Monday, December 8, 2008

Why is it so hard to write?

There are a few lucky souls for whom the whole process of writing is easy, for who the smell of fresh paper is better than air, whose minds chuckle over their own agility, who forget to eat, and who consider the word at large an intrusion of their time at the keyboard. But most writers are not among them. We are in love with words except when we have to face them. We are caught in a guilty paradox in which we grumble over our lack of time, and when we have the time, we sharpen pencils, check e-mails, or clip the hedges.

Of course, there’s also joy. We write for the satisfaction of having wrestled a sentence to the page, for the rush of discovering an image, for the excitement of seeing a character come alive. Even the most successful writers will sincerely say that these pleasures- not money, fame, or glamor- are the real rewards of writing. Fiction writer Alice Munro concedes:

It may not look like pleasure, because the difficulties can make me morose and distracted, that’s what it is – the pleasure of telling the story I mean to tell as wholly as I can tell it, of finding out in fact what the story is, by working around the different ways of telling it.

Nevertheless, writers may forget what such pleasure feels like when confronting a blank page.
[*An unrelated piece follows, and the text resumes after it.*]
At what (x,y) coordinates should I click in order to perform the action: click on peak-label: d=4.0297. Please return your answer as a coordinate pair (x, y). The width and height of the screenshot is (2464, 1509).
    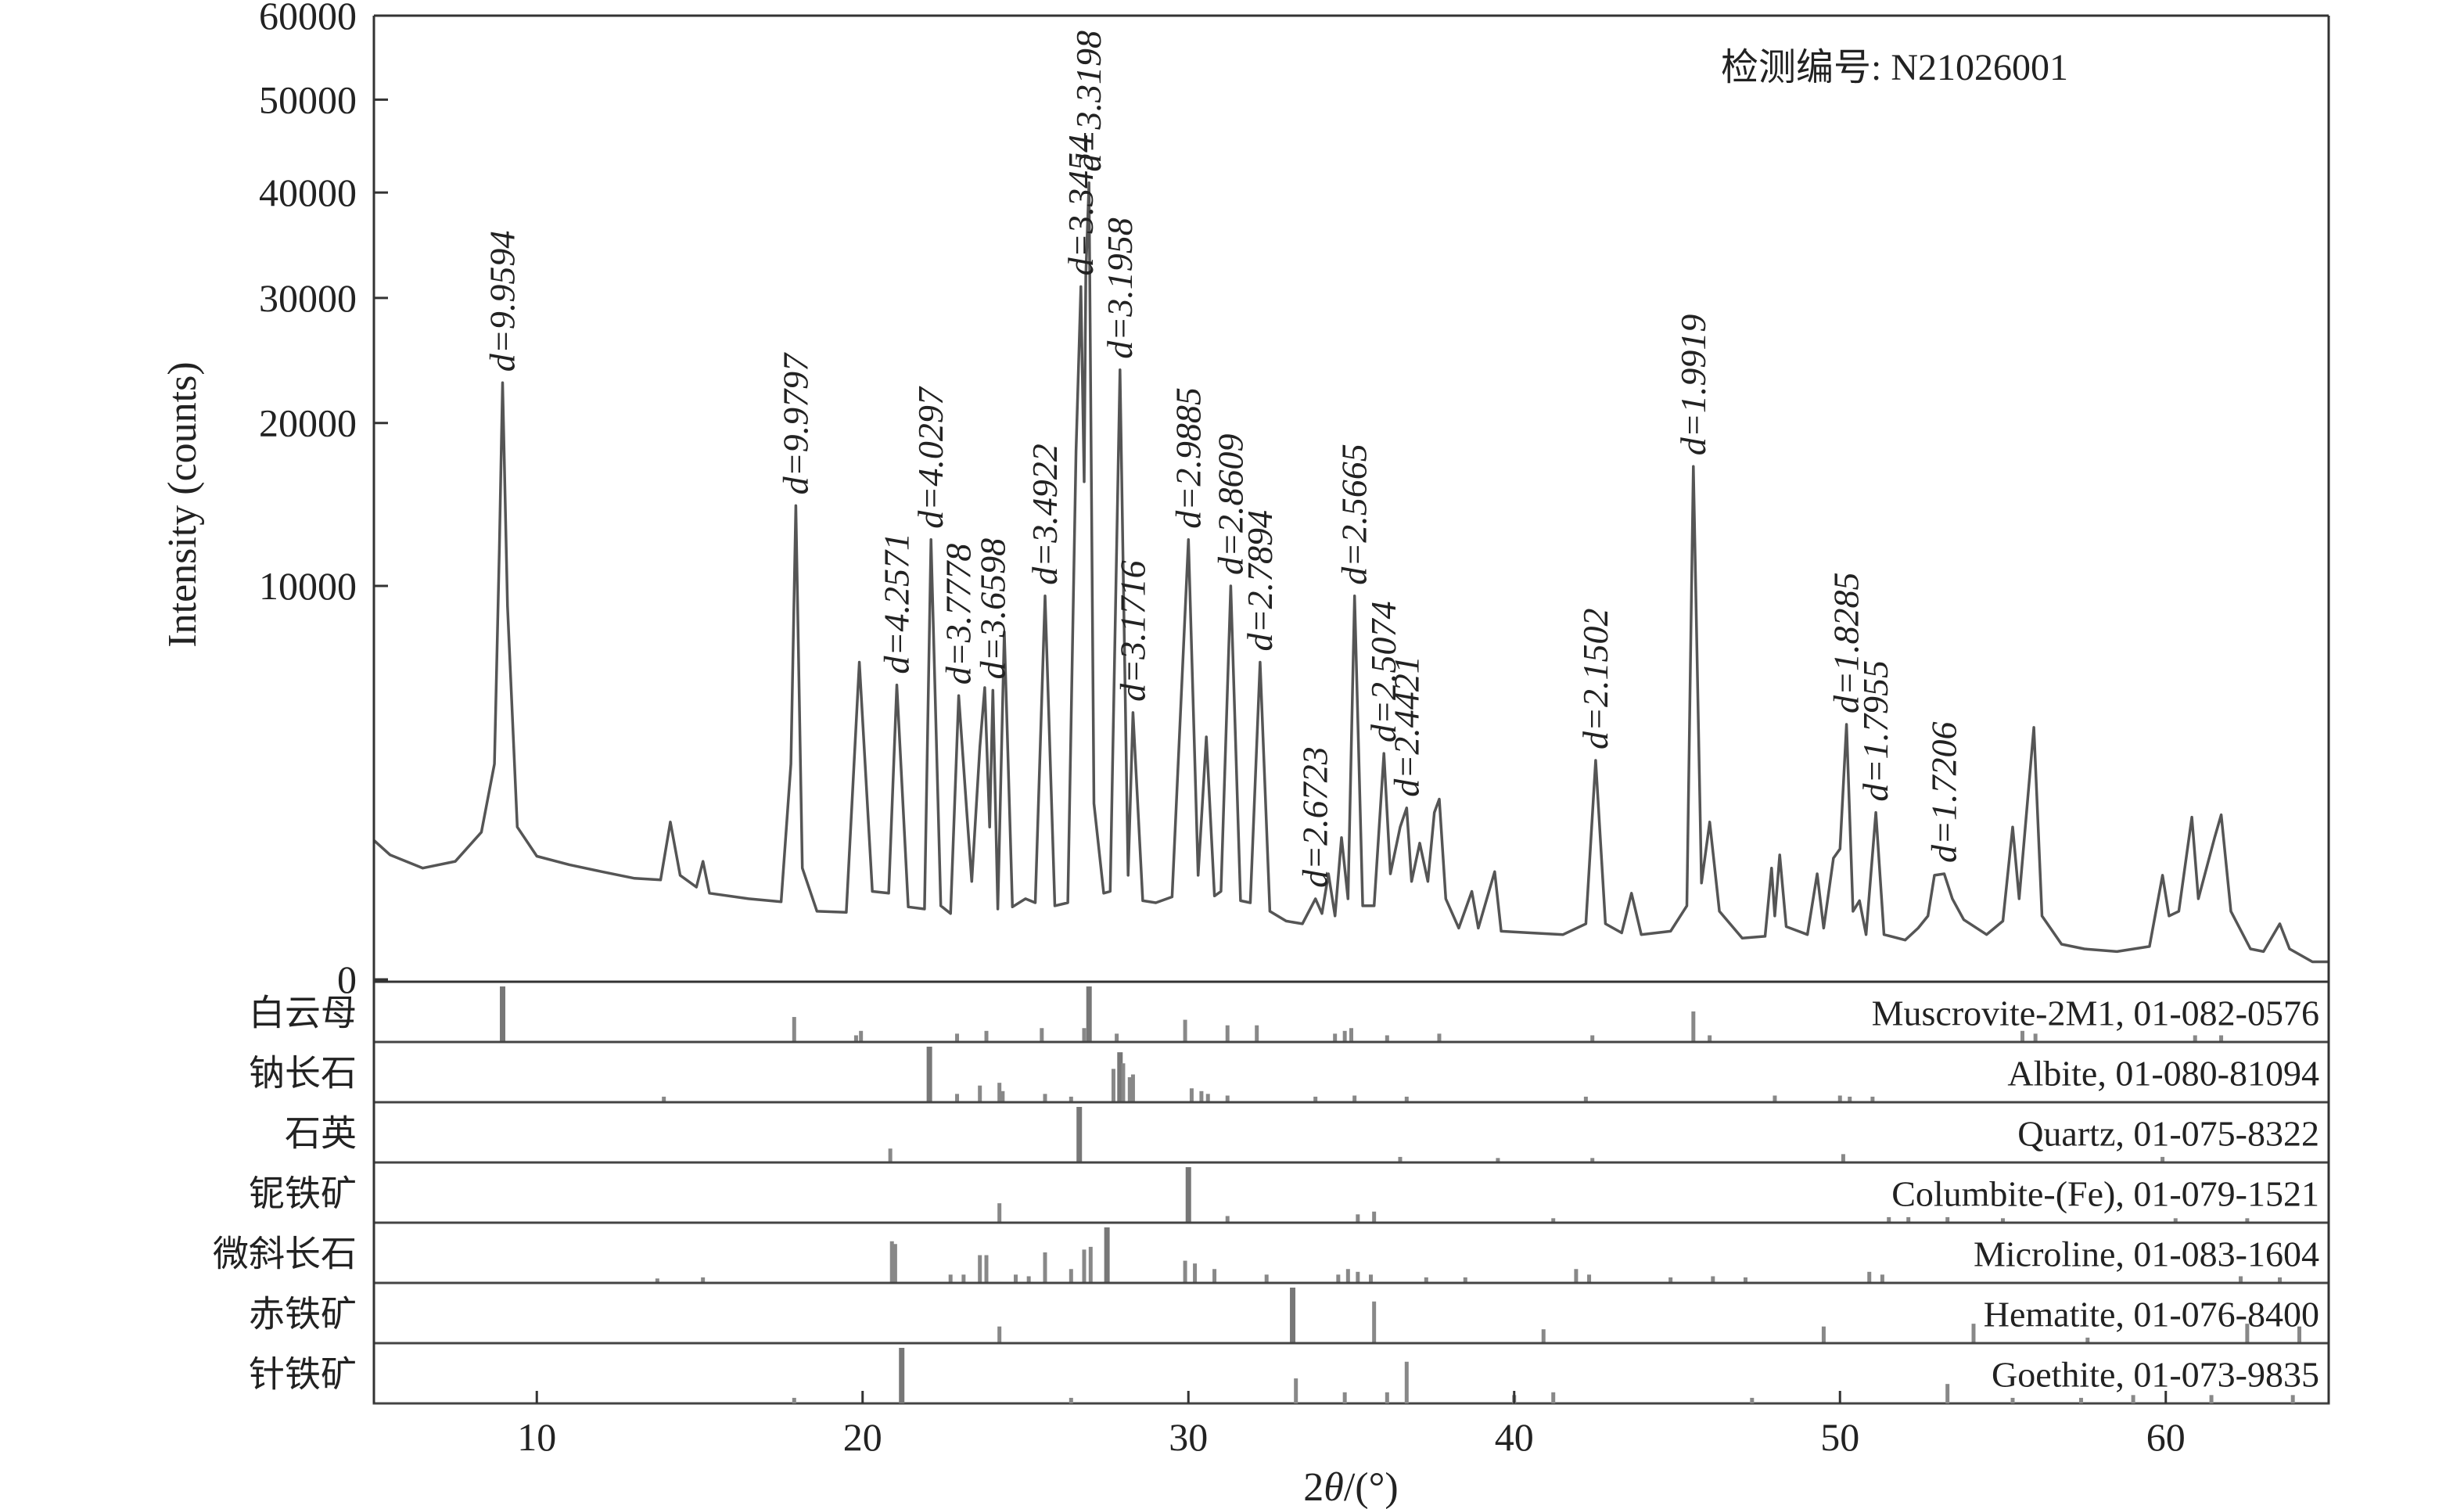
    Looking at the image, I should click on (930, 458).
The heroine of Anita Brookner’s novel Look at Me bemoans:

Sometimes it feels like a physical effort simply to sit down at the desk and pull out the notebook…sometimes the effort of putting pen to paper is so great that I literally feel a pain in my head.

It helps to know that most writers share the paradox of least wanting to do what we most want to do. It also helps to know some of the reasons for their reluctance. Fear of what could emerge on the page, and what it may reveal about our inner lives, can keep us from getting started.

There’s another impediment to beginning, expressed by a writer character in Lawrence Durrell’s Alexandria Quartet. Durrell’s Pursewarden broods over the illusory significance of what he is about to write, unwilling to begin in case he spoils it. Many of us do this: The idea, whatever it is, seems so luminous, whole, and fragile, that to begin to write about that idea is to commit it to rubble. Knowing in advance that words will never exactly capture what we mean or intend, we must gingerly and gradually work ourselves into a state of accepting what words can do instead. No matter how many times we find out that what words can do is quite all right, we still shy again from the next beginning. Against this wasteful impulse I have a motto over my desk that reads: “Don’t Dread; Do.”

The mundane daily habits of writers are apparently fascinating. No author offers to answer questions at the end of a public reading without being asked: Do you write in the morning or at night? Do you write every day? Sometimes such question shows a reverent interest in the workings of genius. More often, I think, they are a plea for practical help: Is there something I can do to make this job this job less horrific? Is there a trick that will unlock my words?